» Objectif de la tâche
Recopiez toutes les lignes ci-dessous à l'identique, sans rien modifier.

» Données fournies
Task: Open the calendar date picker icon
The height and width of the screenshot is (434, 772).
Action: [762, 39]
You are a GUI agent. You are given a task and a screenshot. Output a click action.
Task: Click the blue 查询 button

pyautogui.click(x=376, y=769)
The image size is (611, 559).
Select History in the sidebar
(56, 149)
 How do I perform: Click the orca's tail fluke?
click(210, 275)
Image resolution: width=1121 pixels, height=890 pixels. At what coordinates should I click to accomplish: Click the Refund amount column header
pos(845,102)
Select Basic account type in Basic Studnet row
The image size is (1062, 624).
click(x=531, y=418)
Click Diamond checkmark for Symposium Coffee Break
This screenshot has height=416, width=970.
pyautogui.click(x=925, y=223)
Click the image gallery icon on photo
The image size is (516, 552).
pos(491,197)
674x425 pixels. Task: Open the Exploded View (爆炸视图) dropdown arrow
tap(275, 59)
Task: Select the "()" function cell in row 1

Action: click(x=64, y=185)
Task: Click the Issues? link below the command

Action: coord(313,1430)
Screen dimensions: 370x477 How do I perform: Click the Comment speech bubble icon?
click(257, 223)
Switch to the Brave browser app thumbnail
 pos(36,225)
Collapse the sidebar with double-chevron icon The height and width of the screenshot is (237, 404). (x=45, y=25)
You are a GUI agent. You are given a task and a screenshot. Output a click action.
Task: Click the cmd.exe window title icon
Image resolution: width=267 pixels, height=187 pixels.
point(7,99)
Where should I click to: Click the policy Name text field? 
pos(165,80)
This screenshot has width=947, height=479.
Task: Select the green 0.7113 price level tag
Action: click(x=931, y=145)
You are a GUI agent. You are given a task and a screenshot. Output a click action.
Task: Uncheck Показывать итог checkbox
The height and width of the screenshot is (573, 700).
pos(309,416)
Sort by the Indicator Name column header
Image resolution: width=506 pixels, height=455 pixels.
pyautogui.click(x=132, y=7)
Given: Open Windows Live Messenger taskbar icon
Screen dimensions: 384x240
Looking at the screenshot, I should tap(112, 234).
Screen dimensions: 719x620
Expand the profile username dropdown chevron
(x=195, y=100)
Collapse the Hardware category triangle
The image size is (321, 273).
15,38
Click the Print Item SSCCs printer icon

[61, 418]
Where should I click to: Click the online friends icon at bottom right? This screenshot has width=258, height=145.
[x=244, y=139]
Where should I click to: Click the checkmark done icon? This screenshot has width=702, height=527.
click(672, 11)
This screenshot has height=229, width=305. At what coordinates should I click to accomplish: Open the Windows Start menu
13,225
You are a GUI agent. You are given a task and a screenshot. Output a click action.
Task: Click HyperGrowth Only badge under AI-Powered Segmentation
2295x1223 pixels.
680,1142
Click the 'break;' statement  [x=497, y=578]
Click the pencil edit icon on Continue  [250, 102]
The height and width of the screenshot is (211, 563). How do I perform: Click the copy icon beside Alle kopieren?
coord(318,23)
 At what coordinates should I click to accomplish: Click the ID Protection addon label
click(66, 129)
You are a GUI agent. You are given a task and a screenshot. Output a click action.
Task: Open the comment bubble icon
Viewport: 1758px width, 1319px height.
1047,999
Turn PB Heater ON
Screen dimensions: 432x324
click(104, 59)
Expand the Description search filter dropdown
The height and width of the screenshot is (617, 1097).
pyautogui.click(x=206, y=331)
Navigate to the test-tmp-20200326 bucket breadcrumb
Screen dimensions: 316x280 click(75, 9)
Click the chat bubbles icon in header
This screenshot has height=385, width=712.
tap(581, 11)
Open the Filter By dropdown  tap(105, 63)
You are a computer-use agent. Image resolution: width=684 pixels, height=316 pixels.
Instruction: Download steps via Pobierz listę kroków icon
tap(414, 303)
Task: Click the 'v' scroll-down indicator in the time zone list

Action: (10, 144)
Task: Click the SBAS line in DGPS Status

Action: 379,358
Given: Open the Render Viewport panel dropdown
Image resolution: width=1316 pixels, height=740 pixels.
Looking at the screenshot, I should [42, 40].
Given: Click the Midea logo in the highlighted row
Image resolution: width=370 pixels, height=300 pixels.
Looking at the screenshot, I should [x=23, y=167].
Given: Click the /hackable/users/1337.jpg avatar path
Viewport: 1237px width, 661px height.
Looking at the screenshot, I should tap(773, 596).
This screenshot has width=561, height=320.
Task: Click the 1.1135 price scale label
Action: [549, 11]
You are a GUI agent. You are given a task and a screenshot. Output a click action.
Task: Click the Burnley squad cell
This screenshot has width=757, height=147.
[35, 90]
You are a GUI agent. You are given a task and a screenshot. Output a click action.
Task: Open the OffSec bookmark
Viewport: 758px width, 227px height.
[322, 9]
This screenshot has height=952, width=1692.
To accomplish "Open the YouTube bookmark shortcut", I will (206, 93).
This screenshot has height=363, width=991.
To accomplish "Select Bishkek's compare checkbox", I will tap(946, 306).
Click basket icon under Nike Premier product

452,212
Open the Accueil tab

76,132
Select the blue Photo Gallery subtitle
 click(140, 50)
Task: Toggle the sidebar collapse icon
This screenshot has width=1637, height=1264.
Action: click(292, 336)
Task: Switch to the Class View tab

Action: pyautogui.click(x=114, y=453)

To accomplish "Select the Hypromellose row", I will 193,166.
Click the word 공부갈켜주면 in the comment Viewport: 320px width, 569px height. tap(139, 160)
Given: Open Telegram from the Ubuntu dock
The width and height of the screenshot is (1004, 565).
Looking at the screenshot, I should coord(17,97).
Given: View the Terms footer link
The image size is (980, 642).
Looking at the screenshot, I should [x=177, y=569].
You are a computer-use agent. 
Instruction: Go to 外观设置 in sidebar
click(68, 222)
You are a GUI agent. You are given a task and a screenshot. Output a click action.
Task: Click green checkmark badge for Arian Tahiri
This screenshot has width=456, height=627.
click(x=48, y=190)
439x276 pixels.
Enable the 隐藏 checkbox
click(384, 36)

» Résultat
Task: Open the calendar date picker icon
The height and width of the screenshot is (434, 772).
Action: [762, 39]
You are a GUI agent. You are given a task and a screenshot. Output a click action.
Task: Click the blue 查询 button

pyautogui.click(x=376, y=769)
The image size is (611, 559).
Select History in the sidebar
(56, 149)
 How do I perform: Click the orca's tail fluke?
click(210, 275)
Image resolution: width=1121 pixels, height=890 pixels. At what coordinates should I click to accomplish: Click the Refund amount column header
pos(845,102)
Select Basic account type in Basic Studnet row
The image size is (1062, 624).
click(x=531, y=418)
Click Diamond checkmark for Symposium Coffee Break
This screenshot has height=416, width=970.
pyautogui.click(x=925, y=223)
Click the image gallery icon on photo
The image size is (516, 552).
pos(491,197)
674x425 pixels. Task: Open the Exploded View (爆炸视图) dropdown arrow
tap(275, 59)
Task: Select the "()" function cell in row 1

Action: click(x=64, y=185)
Task: Click the Issues? link below the command

Action: coord(313,1430)
Screen dimensions: 370x477 How do I perform: Click the Comment speech bubble icon?
click(257, 223)
Switch to the Brave browser app thumbnail
 pos(36,225)
Collapse the sidebar with double-chevron icon The height and width of the screenshot is (237, 404). (x=45, y=25)
You are a GUI agent. You are given a task and a screenshot. Output a click action.
Task: Click the cmd.exe window title icon
Image resolution: width=267 pixels, height=187 pixels.
point(7,99)
Where should I click to: Click the policy Name text field? 
pos(165,80)
This screenshot has width=947, height=479.
Task: Select the green 0.7113 price level tag
Action: click(x=931, y=145)
You are a GUI agent. You are given a task and a screenshot. Output a click action.
Task: Uncheck Показывать итог checkbox
The height and width of the screenshot is (573, 700).
pos(309,416)
Sort by the Indicator Name column header
Image resolution: width=506 pixels, height=455 pixels.
pyautogui.click(x=132, y=7)
Given: Open Windows Live Messenger taskbar icon
Screen dimensions: 384x240
Looking at the screenshot, I should tap(112, 234).
Screen dimensions: 719x620
Expand the profile username dropdown chevron
(x=195, y=100)
Collapse the Hardware category triangle
The image size is (321, 273).
15,38
Click the Print Item SSCCs printer icon

[61, 418]
Where should I click to: Click the online friends icon at bottom right? This screenshot has width=258, height=145.
[x=244, y=139]
Where should I click to: Click the checkmark done icon? This screenshot has width=702, height=527.
click(672, 11)
This screenshot has height=229, width=305. At what coordinates should I click to accomplish: Open the Windows Start menu
13,225
You are a GUI agent. You are given a task and a screenshot. Output a click action.
Task: Click HyperGrowth Only badge under AI-Powered Segmentation
2295x1223 pixels.
680,1142
Click the 'break;' statement  [x=497, y=578]
Click the pencil edit icon on Continue  [250, 102]
The height and width of the screenshot is (211, 563). How do I perform: Click the copy icon beside Alle kopieren?
coord(318,23)
 At what coordinates should I click to accomplish: Click the ID Protection addon label
click(66, 129)
You are a GUI agent. You are given a task and a screenshot. Output a click action.
Task: Open the comment bubble icon
Viewport: 1758px width, 1319px height.
1047,999
Turn PB Heater ON
Screen dimensions: 432x324
click(104, 59)
Expand the Description search filter dropdown
The height and width of the screenshot is (617, 1097).
pyautogui.click(x=206, y=331)
Navigate to the test-tmp-20200326 bucket breadcrumb
Screen dimensions: 316x280 click(75, 9)
Click the chat bubbles icon in header
This screenshot has height=385, width=712.
tap(581, 11)
Open the Filter By dropdown  tap(105, 63)
You are a computer-use agent. Image resolution: width=684 pixels, height=316 pixels.
Instruction: Download steps via Pobierz listę kroków icon
tap(414, 303)
Task: Click the 'v' scroll-down indicator in the time zone list

Action: (10, 144)
Task: Click the SBAS line in DGPS Status

Action: 379,358
Given: Open the Render Viewport panel dropdown
Image resolution: width=1316 pixels, height=740 pixels.
Looking at the screenshot, I should [42, 40].
Given: Click the Midea logo in the highlighted row
Image resolution: width=370 pixels, height=300 pixels.
Looking at the screenshot, I should [x=23, y=167].
Given: Click the /hackable/users/1337.jpg avatar path
Viewport: 1237px width, 661px height.
Looking at the screenshot, I should tap(773, 596).
This screenshot has width=561, height=320.
Task: Click the 1.1135 price scale label
Action: [549, 11]
You are a GUI agent. You are given a task and a screenshot. Output a click action.
Task: Click the Burnley squad cell
This screenshot has width=757, height=147.
[35, 90]
You are a GUI agent. You are given a task and a screenshot. Output a click action.
Task: Open the OffSec bookmark
Viewport: 758px width, 227px height.
[322, 9]
This screenshot has height=952, width=1692.
To accomplish "Open the YouTube bookmark shortcut", I will (206, 93).
This screenshot has height=363, width=991.
To accomplish "Select Bishkek's compare checkbox", I will tap(946, 306).
Click basket icon under Nike Premier product

452,212
Open the Accueil tab

76,132
Select the blue Photo Gallery subtitle
 click(140, 50)
Task: Toggle the sidebar collapse icon
This screenshot has width=1637, height=1264.
Action: click(292, 336)
Task: Switch to the Class View tab

Action: pyautogui.click(x=114, y=453)

To accomplish "Select the Hypromellose row", I will 193,166.
Click the word 공부갈켜주면 in the comment Viewport: 320px width, 569px height. tap(139, 160)
Given: Open Telegram from the Ubuntu dock
The width and height of the screenshot is (1004, 565).
Looking at the screenshot, I should coord(17,97).
Given: View the Terms footer link
The image size is (980, 642).
Looking at the screenshot, I should [x=177, y=569].
You are a computer-use agent. 
Instruction: Go to 外观设置 in sidebar
click(68, 222)
You are a GUI agent. You are given a task and a screenshot. Output a click action.
Task: Click green checkmark badge for Arian Tahiri
This screenshot has width=456, height=627.
click(x=48, y=190)
439x276 pixels.
Enable the 隐藏 checkbox
click(384, 36)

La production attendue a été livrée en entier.